Gabriel Fauré: Piano Quartet No. 1 in C Minor, Op. 15
Da-Min Kim: Violin
Marie-Anne Hovasse: Viola
Frédéric Lagarde: Cello
Olivier Lechardeur: Piano
Back in Aix-en-Provence again, and staying in town this time, I had no trouble finding some more high-quality live music to enjoy with the 29th Nuits Pianistiques that, contrary to what their name could lead to believe, do not feature only piano recitals, but also all kinds of chamber music. Moreover, while the performances do not take place outdoors, the event organizers have chosen the next best thing: The Compras auditorium of the Conservatoire Darius Milhaud, a space with such incredible acoustics that violinist and Festival de Pâques’ co-founder and artistic director Renaud Capuçon decided to record his album of Bach concertos there. And what is good enough for Bach and Capuçon is good enough for me.
Since those Nuits Pianistiques were created by the Musique-Échanges association with intergenerational playing and community outreach in mind, they stretch far and wide in terms of musicians and repertoire, but never too thin. On Wednesday night, the program may not have been ground-breaking, but the prospect of indulging in two meaty quartets with piano from Brahms and Fauré—Not to mention a couple of hours in a perfectly calibrated air-conditioned space—was simply too exciting to pass on.
Johannes Brahms was still a young man when he came up with his Piano Quartet No. 1, and yet, it is as stunningly accomplished, both rigorously written and opulently lyrical, as one would expect from the ultimate perfectionist he always was. Moreover, some freshness and insouciance are quite palpable in there too, or is it just the irresistibly high-flying rondo alla zingarese that gives this overall impression? In any case, this last movement certainly gave the entire work lasting recognition. And the sizable audience was more than eager to undertake the magnificent 40-minute journey on Wednesday night.

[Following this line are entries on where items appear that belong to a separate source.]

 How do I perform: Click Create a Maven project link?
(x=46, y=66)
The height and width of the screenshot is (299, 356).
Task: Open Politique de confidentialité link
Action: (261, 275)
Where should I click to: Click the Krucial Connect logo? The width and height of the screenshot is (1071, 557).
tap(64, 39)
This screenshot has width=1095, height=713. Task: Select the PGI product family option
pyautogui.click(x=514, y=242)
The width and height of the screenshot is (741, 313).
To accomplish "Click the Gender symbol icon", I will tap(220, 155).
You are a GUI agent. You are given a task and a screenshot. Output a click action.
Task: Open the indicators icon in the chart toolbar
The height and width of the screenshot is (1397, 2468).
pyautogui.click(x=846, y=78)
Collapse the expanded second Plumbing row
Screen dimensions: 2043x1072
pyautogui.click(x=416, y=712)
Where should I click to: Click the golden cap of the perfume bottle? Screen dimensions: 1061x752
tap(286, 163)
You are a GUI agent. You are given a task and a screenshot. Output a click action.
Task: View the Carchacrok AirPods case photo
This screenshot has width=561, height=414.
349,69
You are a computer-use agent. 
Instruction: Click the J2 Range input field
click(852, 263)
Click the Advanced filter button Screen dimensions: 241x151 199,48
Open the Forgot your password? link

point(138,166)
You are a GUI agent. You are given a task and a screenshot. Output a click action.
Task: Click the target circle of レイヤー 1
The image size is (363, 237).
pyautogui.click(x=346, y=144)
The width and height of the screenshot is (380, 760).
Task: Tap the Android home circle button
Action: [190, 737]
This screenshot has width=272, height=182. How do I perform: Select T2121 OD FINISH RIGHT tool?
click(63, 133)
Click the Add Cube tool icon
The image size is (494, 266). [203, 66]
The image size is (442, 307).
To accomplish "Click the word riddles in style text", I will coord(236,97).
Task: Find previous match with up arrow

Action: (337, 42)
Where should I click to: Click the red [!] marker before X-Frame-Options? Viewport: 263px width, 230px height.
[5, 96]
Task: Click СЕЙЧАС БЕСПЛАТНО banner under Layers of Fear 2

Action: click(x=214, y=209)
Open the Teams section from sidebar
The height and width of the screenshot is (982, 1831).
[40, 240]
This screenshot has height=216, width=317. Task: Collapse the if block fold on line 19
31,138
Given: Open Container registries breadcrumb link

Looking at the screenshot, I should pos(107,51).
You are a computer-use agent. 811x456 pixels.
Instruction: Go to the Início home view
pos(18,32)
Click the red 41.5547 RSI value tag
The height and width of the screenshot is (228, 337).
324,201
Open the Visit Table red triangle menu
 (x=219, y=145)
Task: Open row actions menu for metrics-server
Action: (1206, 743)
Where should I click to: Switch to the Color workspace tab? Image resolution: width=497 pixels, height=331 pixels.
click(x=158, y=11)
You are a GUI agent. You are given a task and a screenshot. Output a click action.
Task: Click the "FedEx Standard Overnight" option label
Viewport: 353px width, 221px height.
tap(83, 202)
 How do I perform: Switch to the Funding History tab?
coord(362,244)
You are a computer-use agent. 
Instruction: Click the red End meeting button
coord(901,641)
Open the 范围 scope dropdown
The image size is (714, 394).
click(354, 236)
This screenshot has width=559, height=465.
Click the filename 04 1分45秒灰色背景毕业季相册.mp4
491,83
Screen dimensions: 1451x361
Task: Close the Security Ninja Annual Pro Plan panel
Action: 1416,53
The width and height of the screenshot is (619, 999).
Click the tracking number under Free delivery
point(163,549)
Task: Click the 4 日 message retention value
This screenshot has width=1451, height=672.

The four musicians on the stage were definitely up to the task, and expertly handled the challenging and rewarding score. From the deceptively simple opening to the no-holds-barred dazzling finale, they played with technical brilliance, tremendous passion and, maybe most importantly, perfect harmony. Each of them intrinsically knew how to make the most of their part while always fitting in, and the result was a fiercely vibrant performance.
After the intermission, we stayed in the mid-19th century but left Romanticism à l’allemande for Romanticism à la française with Gabriel Fauré’s Piano Quartet No. 1, which he wrote when he was a young man as well, and about to be dumped by an apparently reluctant fiancée he deeply loved at that. That said, although it has its moments of emotional turmoil, the music is not as depressing as the composer’s distressing and no doubt frustrating situation at the time could have led us to expect.
The allegro molto moderato is beautifully melodic, the scherzo is brilliantly playful, the adagio does betray heartbreaking sadness, but always with a sense of restraint, and the allegro molto concludes the piece with plenty of lively energy. Never one to wear his heart on his sleeve, Fauré nevertheless manages to express deep feelings—and display formidable compositional skills too—with sincerity and unfussiness. Readily switching from Brahms’ intense passion to Fauré’s subtle elegance, the quartet beautifully conveyed the work’s sense of airiness, refinement and nuances for an instinctively intimate and yet effortlessly communicative experience.
And then the mood shifted into high gear again when, as an encore, the musicians played the last couple of minutes of Brahms’ rondo alla zingarese again, just for the fun of it. And it sure was.